The key question is how much coverage you should have. Generally, you should have enough coverage to maintain your living standard should you no longer be able to work. Your investment income will not stop with a disability, but your income from working will stop. If you have sufficient savings, you may not need much insurance, perhaps only 30 percent of after-tax income, depending on your investment portfolio. If you have little savings, you may need more, perhaps 80 percent.

There are eight key areas of disability insurance:

  1. Definition of disability: What exactly does the policy consider a disability? Stick with a policy that defines disability as an inability to perform your normal job.
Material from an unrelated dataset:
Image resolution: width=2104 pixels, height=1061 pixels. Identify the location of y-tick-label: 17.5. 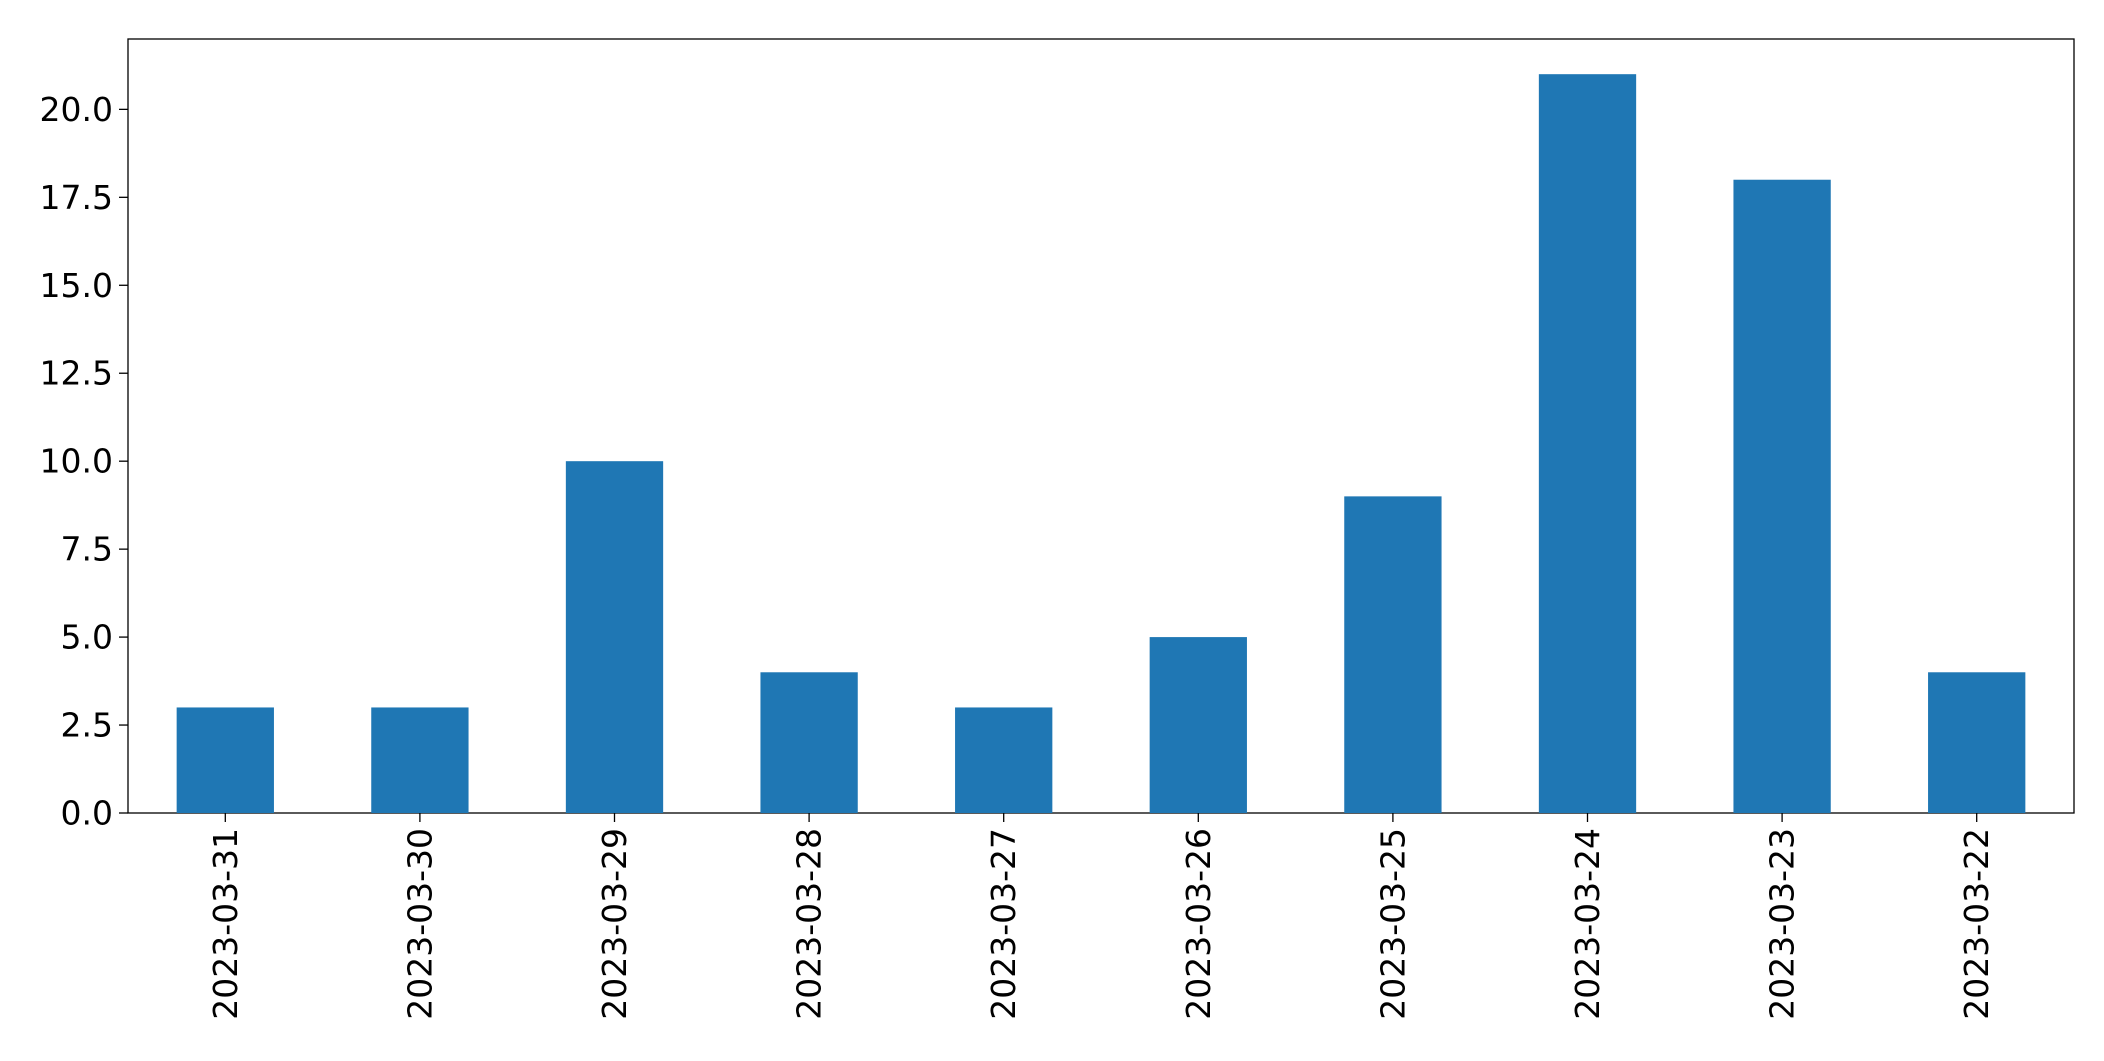
(76, 198).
A combination definition may include “if you can’t perform your normal job for the first two years, and afterwards any occupation for which you are reasonably suited” may be acceptable.  The latter definition will have lower cost.
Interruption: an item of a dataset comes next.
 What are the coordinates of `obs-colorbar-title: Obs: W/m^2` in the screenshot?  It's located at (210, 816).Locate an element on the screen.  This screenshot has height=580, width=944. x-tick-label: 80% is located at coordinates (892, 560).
  2. Residual or part-time payments when returning to work part-time: Some policies offer partial disability payments that allow workers to return to work part-time. These payments make up the difference between part-time and full-time work
  3. Benefit duration: Policies state how long the benefits will continue. Most policies provide benefits for a maximum period or until the disability ends (or the disabled reaches age sixty-five or seventy). Short-term disability policies generally provide benefits from six months to two years, after a wait of eight to twenty days. Only a long-term policy makes much sense. Your emergency fund protects short-term.
  4. Waiting or elimination period: Policies determine the waiting period before the benefits begin. Most policies have waiting periods of between one and six months. Generally the longer the waiting period, the less expensive the policy.
  5. Waiver of premium: The waiver of premium is an option that waives the premium payments if you become disabled.
  6. Noncancelable option: Make sure you have a policy that cannot be cancelled. This protects you and guarantees your policy is renewable.
  7. Rehabilitation coverage: Rehabilitation coverage provides for vocational rehabilitation, allowing the policyholder to be retrained for employment through job-training and employment-related educational programs.
  8. Cost of living rider: This provides for inflation adjustments to protect you from the impact of inflation.

Disability insurance is expensive. Generally, the annual premium will be around 1–2 percent of the income replaced. For example, a policy replacing $50,000 per year of annual salary would cost about $1,000 per year.